La magistratura apre un nuova inchiesta sulla piattaforma petrolifera ancorata a largo delle coste ragusane. L’accusa è quella di aver riversato in mare migliaia di tonnellate di petrolio.
La piattaforma Vega, da anni in mezzo al mare sotto la gestione e la supervisione di Edison, torna di nuovo sotto inchiesta.
Per la seconda volta, infatti, la magistratura ha deciso di indagare sull’imponente infrastruttura petrolifera.
La prima volta, nonostante il corposo dossier presentato dalla Capitaneria di Porto di Pozzallo (Rg) che denunciava carenze nella manutenzione ordinaria e straordinaria e una situazione al limite del disastro ambientale, il Gip di Modica aveva chiesto l’archiviazione.

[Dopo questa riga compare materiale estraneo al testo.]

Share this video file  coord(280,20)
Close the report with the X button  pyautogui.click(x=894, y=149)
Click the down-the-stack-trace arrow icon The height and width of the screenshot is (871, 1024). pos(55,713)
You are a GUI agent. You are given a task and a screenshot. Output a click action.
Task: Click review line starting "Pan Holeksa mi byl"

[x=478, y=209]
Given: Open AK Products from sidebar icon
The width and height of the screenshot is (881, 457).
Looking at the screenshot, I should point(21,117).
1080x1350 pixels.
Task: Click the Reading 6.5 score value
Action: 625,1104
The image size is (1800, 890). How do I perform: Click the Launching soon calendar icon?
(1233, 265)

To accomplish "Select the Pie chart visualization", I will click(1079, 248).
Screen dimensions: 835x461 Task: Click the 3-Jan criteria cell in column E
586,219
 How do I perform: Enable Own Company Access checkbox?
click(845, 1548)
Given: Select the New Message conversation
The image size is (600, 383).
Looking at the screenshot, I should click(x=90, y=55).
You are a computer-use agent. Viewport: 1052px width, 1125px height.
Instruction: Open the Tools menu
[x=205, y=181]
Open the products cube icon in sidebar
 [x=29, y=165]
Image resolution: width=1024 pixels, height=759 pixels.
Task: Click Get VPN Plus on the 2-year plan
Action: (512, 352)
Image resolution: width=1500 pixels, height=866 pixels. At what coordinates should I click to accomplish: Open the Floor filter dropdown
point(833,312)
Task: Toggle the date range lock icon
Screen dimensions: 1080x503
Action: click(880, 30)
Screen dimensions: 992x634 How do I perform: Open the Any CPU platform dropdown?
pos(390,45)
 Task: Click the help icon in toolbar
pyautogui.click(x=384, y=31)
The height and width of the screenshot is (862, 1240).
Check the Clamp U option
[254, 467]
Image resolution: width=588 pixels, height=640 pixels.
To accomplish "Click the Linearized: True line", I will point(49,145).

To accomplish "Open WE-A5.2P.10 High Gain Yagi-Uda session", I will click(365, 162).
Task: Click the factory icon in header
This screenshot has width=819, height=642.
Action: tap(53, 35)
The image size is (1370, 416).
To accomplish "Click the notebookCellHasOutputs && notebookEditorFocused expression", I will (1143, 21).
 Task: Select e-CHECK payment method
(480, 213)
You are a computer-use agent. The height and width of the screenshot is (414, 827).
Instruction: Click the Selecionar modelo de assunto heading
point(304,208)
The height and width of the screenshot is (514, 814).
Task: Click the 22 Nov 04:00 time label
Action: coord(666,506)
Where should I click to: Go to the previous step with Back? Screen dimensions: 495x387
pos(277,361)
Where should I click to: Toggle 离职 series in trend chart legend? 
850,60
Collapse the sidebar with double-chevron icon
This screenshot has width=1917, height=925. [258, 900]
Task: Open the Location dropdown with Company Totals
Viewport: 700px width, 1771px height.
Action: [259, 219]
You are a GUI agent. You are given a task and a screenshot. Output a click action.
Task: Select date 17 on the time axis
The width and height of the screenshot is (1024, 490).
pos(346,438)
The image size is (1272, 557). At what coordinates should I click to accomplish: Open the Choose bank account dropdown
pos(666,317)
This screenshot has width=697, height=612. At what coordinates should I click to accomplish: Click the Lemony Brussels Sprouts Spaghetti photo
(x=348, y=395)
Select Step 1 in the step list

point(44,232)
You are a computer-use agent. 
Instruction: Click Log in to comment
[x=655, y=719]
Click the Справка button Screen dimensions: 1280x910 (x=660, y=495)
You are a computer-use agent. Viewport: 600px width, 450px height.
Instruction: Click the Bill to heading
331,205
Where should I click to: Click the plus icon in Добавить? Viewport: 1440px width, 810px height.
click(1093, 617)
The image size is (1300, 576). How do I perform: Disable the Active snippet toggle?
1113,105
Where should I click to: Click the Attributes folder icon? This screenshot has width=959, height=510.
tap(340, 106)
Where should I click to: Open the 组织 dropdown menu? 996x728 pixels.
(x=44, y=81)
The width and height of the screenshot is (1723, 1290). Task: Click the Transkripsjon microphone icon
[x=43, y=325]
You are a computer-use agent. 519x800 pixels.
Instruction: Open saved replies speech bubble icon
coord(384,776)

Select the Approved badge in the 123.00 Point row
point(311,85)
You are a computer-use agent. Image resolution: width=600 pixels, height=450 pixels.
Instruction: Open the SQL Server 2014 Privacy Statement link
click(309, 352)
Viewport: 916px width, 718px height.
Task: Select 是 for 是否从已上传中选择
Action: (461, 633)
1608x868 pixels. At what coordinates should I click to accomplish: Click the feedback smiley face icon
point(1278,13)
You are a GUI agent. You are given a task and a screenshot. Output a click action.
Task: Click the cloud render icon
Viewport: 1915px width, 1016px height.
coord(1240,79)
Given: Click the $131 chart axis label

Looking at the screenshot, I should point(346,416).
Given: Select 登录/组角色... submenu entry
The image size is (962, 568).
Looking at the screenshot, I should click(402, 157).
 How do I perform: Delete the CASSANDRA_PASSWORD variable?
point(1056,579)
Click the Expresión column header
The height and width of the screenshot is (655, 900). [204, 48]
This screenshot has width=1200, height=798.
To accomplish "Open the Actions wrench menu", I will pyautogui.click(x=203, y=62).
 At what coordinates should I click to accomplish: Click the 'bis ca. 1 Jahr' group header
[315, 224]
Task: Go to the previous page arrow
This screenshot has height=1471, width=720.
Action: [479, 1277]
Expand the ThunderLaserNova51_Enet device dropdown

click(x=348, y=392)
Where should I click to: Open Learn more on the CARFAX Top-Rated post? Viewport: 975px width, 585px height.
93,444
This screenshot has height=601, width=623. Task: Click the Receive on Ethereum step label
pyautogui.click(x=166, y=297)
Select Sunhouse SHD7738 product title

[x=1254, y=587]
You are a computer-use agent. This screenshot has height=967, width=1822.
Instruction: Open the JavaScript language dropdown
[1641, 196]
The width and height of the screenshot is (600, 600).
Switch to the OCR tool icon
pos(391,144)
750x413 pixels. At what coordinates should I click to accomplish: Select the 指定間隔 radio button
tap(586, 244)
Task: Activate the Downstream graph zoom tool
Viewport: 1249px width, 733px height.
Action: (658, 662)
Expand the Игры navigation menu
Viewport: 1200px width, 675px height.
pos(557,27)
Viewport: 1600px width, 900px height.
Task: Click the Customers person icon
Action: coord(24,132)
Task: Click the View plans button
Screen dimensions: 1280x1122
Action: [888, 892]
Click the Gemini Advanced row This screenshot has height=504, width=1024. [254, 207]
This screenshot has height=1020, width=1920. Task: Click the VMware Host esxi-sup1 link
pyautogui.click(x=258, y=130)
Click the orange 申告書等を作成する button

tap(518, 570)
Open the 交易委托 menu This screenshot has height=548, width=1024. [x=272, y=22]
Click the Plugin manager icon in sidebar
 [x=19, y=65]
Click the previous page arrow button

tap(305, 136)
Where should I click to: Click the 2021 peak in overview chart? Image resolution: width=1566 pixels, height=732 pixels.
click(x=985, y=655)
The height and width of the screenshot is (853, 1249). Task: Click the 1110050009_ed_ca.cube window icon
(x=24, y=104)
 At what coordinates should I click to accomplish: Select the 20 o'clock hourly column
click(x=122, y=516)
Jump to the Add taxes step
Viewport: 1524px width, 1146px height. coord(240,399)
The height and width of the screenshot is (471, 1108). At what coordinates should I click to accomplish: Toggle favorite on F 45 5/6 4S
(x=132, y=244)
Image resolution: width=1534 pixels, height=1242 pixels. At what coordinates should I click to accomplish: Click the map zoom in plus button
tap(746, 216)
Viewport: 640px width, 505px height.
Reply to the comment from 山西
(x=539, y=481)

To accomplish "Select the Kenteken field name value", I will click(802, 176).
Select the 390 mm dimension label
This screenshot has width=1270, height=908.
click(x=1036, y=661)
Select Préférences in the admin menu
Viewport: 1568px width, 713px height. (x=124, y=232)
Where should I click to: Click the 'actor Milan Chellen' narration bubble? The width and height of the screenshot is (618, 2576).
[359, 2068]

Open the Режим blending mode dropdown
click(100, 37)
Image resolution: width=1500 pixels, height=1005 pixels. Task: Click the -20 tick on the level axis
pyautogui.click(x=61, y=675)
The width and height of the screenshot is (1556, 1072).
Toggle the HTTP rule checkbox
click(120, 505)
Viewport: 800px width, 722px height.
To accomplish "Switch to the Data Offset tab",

Questa volta, invece, la Procura ha chiesto il rinvio a giudizio per il reato di inquinamento. I responsabili della piattaforma, in pratica, avrebbero riversato in mare un centinaio di migliaia di tonnellate tra petrolio e gasolio.
Chiariamo la dinamica: la piattaforma, in realtà, prima erano due, una fissa e una galleggiante.
I problemi erano per quella galleggiante che rischiava di affondare e, su richiesta della magistratura, è stata svuotata.
Il problema, si chiedono a questo punto gli inquirenti, è: dove è finito tutto quel petrolio?
Nel frattempo la parte galleggiante è stata rimossa, dopo oltre vent’anni di onorato (?) servizio, e sostituita con una superpetroliera.